Leptospirosis is a bacteria that can infect over 160 species of mammals including humans and pets. There are many different strains (serotypes) of leptospirosis each having one or more “reservoir” hosts who shed the bacteria but are not ill from it.
In humans, mild cases cause flu-like symptoms and can resolve without treatment. In more severe cases it can infect the liver and kidneys, cause uveitis and meningitis and result in death for 1-5% of those infected. In pets, it is most common in dogs, can also cause liver and kidney failure and in very severe cases cause bleeding problems, shock and death.
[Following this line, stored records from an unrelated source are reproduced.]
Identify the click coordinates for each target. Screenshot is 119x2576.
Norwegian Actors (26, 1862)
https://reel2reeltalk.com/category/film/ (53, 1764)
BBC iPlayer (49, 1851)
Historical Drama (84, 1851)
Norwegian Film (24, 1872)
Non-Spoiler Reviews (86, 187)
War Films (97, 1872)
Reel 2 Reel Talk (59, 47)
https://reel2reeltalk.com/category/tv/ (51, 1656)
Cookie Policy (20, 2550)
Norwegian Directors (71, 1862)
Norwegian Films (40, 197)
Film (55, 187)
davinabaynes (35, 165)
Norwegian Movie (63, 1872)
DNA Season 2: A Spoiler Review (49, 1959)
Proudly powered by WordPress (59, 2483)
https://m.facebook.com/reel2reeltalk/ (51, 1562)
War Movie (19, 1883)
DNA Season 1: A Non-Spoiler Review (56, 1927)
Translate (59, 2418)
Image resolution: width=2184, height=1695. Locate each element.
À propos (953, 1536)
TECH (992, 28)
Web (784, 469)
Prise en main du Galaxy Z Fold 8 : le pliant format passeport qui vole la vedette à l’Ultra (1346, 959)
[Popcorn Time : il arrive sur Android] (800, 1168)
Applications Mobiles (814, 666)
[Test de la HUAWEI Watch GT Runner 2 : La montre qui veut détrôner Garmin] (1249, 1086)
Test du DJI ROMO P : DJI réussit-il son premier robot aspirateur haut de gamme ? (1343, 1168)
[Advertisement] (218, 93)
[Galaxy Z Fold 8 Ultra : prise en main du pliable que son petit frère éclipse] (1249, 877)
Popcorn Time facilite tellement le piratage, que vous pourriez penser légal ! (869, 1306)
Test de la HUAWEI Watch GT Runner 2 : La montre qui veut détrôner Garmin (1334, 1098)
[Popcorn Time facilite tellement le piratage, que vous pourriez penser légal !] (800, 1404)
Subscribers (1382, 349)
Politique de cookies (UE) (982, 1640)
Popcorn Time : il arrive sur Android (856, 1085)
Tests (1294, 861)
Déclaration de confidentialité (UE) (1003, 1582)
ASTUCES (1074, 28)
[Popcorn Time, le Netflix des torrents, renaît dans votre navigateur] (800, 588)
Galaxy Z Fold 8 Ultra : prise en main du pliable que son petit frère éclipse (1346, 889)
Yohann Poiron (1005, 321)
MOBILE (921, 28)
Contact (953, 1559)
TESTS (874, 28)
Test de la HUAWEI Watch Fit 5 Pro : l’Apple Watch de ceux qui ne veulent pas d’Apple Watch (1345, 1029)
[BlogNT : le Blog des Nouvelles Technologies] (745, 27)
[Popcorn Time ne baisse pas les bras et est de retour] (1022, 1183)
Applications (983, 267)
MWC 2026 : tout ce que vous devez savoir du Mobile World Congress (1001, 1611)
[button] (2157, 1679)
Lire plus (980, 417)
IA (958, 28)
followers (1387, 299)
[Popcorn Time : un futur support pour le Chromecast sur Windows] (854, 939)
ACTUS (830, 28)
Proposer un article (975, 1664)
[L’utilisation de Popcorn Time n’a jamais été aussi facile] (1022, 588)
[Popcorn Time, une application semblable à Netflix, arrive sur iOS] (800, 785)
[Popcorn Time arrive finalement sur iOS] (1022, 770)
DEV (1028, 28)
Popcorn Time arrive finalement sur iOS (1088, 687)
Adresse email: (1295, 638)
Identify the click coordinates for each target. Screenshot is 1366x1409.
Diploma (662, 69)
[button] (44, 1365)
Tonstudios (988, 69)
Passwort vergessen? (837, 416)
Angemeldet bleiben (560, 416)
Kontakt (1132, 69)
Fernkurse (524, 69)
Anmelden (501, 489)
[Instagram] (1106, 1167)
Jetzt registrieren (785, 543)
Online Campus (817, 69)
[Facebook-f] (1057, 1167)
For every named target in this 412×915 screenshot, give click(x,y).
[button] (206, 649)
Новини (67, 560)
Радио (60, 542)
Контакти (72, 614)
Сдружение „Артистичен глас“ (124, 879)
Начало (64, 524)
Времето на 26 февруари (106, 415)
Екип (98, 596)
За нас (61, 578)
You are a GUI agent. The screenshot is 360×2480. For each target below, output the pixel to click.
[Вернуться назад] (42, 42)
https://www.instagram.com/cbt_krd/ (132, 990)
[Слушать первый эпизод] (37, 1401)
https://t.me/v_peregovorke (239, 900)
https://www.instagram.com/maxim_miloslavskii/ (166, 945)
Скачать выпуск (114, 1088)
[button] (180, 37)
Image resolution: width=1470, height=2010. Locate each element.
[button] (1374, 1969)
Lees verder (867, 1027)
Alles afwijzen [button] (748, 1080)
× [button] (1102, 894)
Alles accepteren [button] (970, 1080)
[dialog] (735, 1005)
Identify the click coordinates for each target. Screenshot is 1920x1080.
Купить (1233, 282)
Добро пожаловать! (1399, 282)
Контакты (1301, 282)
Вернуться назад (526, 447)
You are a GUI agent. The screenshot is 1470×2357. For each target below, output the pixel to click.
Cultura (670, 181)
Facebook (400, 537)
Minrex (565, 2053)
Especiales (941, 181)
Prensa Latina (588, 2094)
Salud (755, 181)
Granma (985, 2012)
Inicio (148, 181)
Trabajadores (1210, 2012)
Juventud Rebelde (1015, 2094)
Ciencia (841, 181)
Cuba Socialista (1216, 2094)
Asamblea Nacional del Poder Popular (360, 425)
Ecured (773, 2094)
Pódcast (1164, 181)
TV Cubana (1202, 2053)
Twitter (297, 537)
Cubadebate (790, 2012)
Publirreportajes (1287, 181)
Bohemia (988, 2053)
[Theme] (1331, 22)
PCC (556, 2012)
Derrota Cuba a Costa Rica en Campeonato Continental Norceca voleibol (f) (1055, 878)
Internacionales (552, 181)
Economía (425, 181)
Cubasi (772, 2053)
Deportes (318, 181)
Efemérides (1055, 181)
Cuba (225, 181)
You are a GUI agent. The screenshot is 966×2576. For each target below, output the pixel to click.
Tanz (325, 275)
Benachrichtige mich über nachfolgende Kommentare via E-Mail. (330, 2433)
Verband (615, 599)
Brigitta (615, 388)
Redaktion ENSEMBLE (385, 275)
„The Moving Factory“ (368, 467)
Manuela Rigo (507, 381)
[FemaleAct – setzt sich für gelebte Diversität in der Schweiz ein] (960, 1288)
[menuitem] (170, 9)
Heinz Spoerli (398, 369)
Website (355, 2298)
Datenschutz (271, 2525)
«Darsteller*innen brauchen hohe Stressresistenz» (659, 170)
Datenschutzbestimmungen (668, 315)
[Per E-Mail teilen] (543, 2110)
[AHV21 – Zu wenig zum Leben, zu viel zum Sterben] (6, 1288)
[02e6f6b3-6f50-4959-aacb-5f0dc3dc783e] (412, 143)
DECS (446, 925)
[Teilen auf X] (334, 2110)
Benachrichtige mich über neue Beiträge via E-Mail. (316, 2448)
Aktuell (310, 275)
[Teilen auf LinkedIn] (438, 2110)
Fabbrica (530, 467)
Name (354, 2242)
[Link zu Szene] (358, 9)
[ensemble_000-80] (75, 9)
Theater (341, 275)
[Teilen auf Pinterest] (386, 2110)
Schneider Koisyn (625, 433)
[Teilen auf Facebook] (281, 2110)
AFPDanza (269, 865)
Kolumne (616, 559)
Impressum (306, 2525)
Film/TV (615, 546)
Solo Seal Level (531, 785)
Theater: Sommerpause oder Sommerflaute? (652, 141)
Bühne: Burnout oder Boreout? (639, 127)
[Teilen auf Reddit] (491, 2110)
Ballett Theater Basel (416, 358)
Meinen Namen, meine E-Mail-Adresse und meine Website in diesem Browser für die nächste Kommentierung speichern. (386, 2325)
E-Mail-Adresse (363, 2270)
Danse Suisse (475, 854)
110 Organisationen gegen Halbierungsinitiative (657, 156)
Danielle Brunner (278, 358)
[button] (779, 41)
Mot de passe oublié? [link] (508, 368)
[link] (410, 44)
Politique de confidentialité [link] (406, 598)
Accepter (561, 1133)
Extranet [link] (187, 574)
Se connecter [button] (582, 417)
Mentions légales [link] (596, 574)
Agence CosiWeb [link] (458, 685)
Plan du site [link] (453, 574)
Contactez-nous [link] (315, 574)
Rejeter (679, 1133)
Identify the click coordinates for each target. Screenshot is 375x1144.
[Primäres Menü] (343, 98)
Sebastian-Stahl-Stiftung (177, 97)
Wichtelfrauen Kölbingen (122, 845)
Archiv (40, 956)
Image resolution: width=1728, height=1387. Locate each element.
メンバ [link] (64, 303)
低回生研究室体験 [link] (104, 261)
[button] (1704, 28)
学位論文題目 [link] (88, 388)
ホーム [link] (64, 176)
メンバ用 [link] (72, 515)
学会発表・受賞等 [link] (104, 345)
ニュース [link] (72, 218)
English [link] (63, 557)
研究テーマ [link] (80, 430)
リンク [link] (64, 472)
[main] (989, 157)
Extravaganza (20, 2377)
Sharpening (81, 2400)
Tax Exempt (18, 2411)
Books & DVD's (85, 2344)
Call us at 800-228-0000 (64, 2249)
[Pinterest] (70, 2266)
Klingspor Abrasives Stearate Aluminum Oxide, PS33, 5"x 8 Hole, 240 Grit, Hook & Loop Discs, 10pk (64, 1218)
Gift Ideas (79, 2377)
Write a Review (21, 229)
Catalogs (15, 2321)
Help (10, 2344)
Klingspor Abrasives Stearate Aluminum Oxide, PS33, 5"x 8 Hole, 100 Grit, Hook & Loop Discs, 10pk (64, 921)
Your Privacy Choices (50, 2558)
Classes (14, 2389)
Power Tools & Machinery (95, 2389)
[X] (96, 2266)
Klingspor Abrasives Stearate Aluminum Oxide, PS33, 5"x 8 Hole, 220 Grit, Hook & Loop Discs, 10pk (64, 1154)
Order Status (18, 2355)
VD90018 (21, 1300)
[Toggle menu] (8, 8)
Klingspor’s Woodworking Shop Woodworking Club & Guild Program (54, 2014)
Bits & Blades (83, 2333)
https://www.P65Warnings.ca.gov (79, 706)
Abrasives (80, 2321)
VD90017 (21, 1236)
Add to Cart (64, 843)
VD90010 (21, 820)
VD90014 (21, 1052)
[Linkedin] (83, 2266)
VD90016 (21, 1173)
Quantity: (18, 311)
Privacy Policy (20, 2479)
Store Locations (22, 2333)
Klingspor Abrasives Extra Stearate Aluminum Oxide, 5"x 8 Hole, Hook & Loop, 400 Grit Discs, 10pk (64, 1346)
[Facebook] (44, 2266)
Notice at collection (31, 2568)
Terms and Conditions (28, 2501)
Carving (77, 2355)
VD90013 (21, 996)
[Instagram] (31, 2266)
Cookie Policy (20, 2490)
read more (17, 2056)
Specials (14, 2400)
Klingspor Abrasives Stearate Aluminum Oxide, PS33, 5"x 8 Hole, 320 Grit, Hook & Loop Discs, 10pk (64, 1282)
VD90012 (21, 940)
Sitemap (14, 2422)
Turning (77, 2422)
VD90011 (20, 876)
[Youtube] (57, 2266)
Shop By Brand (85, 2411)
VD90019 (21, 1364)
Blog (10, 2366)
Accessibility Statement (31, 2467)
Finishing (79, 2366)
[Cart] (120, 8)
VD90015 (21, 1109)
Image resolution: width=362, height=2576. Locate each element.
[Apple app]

How Do Humans and Pets Get It?
Humans and animals can contract leptospirosis if the bacteria come in contact with their mucous membranes, damaged skin, or skin that is very soft from being wet. The leptospira are shed in the urine of affected animals, so pets and people usually become infected by touching or drinking water in which the infected animals have urinated.
How Is It Diagnosed?
There are blood and urine tests available to test for leptospirosis antibodies. I can be difficult to detect these antibodies, especially in early infection, so multiple tests are usually required.
How Is It Treated?
In both pets and people, treatment depends on what organs are affected and how badly. Antibiotics will kill the bacteria, but it is important to finish the whole course to be able to rid the kidneys of the infection. This typically takes at least a few weeks, and if the antibiotics are not continued long enough, the leptospires can be found in the urine again as soon as they are stopped.
How To Protect Your Pet and Yourself?
There is a vaccination available for dogs which is effective against certain serotypes but not all of them. The most prevalent serotypes of Leptospira vary by area. Currently, the most commonly found in dogs in North America include grippotyphosa, Pomona, Bratislava and autumnalis. There is not currently a vaccine for humans.
It is also important to control raccoon, rodent, skunk and other wildlife populations around your home and prevent the buildup of stagnant water where pets or wildlife could urinate. Do not let your pets (or yourself) drink out of puddles or other potentially contaminated water sources. Lastly, avoid walking around damp areas with open wounds on your feet.